Results of the training model

svm_Linear
## Support Vector Machines with Linear Kernel 
## 
## 700 samples
##   4 predictor
##   2 classes: '0', '1' 
## 
## Pre-processing: centered (4), scaled (4) 
## Resampling: Cross-Validated (10 fold, repeated 5 times) 
## Summary of sample sizes: 630, 630, 630, 630, 630, 630, ... 
## Resampling results:
## 
##   Accuracy   Kappa    
##   0.9697143  0.9394286
## 
## Tuning parameter 'C' was held constant at a value of 1

We’ll use the predict() method to predict results

test_pred <- predict(svm_Linear, newdata = testing)
test_pred
##   [1] 0 0 0 1 1 1 0 1 1 1 1 0 0 0 0 0 0 1 0 0 1 0 1 1 0 0 0 1 0 0 1 1 0 1 1 1 1
##  [38] 1 1 0 1 1 0 1 0 0 1 0 1 1 1 1 0 1 0 0 1 1 1 1 0 1 0 1 1 0 1 0 1 0 0 1 0 1
##  [75] 0 1 0 0 1 1 0 1 0 1 1 0 0 0 0 0 0 1 0 0 1 0 0 0 0 1 0 0 1 0 1 1 0 0 0 0 0
## [112] 1 0 0 0 0 0 1 1 1 0 1 1 0 0 0 0 0 1 1 0 1 0 1 1 0 1 1 0 1 1 0 1 0 0 1 0 0
## [149] 1 0 1 0 0 1 0 0 1 0 0 0 0 0 0 1 1 1 1 0 0 0 0 0 0 0 1 0 1 0 0 1 0 1 1 0 1
## [186] 0 1 1 0 1 1 1 0 0 0 1 0 1 0 0 0 1 0 1 1 0 0 0 1 1 1 0 1 0 1 0 1 0 1 1 0 1
## [223] 0 0 0 0 1 1 1 1 1 1 0 0 1 0 0 0 0 1 1 1 1 1 1 1 1 0 1 0 0 1 0 1 0 1 0 0 0
## [260] 0 1 0 0 0 0 1 0 1 1 1 0 1 1 1 1 0 0 1 1 1 1 0 0 0 0 0 1 0 1 1 1 0 1 0 0 1
## [297] 1 1 1 1
## Levels: 0 1

Checking the accuracy of our model using a confusion matrix.

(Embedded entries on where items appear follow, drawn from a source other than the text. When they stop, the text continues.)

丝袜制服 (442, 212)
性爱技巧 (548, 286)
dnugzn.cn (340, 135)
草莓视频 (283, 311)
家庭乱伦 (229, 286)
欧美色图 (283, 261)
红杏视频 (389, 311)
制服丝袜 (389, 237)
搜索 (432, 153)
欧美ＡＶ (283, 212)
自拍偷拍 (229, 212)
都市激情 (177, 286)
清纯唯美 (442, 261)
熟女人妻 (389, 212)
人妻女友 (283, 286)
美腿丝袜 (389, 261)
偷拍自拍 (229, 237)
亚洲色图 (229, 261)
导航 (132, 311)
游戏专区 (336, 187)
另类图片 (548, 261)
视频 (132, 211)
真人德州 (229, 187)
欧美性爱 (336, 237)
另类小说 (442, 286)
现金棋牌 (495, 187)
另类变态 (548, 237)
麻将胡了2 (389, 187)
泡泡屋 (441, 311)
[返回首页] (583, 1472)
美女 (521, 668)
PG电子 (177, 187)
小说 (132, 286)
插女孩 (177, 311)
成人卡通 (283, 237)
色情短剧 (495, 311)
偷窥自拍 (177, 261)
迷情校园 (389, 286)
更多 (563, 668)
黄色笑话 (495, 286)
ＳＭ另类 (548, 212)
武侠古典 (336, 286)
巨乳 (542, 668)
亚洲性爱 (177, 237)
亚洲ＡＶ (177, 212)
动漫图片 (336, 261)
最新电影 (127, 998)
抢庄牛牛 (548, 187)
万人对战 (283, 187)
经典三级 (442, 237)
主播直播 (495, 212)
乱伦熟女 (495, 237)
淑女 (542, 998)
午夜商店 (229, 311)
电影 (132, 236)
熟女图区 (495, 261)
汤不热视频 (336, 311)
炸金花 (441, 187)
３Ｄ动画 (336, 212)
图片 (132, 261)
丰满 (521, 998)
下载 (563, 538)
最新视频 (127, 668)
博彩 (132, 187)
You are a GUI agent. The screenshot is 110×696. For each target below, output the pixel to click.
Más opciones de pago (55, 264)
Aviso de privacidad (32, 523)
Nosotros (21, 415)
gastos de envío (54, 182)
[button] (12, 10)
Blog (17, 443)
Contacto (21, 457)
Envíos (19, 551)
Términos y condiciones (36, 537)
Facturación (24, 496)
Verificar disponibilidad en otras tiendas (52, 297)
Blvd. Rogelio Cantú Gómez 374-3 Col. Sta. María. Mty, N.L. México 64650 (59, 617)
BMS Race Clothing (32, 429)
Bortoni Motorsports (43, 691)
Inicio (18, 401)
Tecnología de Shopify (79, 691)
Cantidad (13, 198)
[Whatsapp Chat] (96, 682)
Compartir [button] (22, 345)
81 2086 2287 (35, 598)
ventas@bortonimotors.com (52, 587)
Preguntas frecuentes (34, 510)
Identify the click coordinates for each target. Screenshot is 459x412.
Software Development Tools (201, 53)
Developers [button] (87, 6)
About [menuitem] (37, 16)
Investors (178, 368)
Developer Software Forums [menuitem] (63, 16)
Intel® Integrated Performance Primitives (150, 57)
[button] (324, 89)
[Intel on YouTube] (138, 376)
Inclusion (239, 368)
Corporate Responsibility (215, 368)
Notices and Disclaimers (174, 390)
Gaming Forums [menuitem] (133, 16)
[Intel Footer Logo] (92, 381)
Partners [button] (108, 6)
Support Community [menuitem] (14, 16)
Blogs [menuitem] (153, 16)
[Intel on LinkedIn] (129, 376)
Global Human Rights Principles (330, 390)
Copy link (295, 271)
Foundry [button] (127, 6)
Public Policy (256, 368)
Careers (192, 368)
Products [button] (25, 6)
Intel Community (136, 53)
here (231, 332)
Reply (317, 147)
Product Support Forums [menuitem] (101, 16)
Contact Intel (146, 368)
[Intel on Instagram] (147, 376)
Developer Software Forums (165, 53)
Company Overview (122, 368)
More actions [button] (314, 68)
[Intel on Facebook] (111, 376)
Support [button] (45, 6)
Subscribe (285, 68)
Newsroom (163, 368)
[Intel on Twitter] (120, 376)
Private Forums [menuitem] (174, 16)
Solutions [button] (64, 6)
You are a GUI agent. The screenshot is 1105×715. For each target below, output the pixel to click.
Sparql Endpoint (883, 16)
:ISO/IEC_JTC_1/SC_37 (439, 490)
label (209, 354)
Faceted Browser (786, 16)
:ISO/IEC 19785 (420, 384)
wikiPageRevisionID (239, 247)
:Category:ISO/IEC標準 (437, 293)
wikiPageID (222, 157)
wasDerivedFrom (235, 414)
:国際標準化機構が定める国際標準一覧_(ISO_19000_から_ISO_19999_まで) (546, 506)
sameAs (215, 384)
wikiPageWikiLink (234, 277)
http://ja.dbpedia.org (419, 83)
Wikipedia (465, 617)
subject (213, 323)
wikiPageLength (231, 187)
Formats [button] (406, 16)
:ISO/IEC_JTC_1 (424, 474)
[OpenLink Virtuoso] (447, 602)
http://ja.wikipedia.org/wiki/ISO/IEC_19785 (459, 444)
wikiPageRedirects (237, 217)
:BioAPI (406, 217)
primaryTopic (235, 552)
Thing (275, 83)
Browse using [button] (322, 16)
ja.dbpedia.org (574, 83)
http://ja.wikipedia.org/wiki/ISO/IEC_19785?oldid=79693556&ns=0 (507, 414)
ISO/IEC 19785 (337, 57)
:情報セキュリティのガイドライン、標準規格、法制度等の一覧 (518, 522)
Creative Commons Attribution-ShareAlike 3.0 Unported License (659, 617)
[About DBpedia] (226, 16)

confusionMatrix(table(test_pred, testing$Clicked.on.Ad))
## Confusion Matrix and Statistics
## 
##          
## test_pred   0   1
##         0 147   9
##         1   3 141
##                                           
##                Accuracy : 0.96            
##                  95% CI : (0.9312, 0.9792)
##     No Information Rate : 0.5             
##     P-Value [Acc > NIR] : <2e-16          
##                                           
##                   Kappa : 0.92            
##                                           
##  Mcnemar's Test P-Value : 0.1489          
##                                           
##             Sensitivity : 0.9800          
##             Specificity : 0.9400          
##          Pos Pred Value : 0.9423          
##          Neg Pred Value : 0.9792          
##              Prevalence : 0.5000          
##          Detection Rate : 0.4900          
##    Detection Prevalence : 0.5200          
##       Balanced Accuracy : 0.9600          
##                                           
##        'Positive' Class : 0               
## 

The SVM model achieves an accuracy level of 96%.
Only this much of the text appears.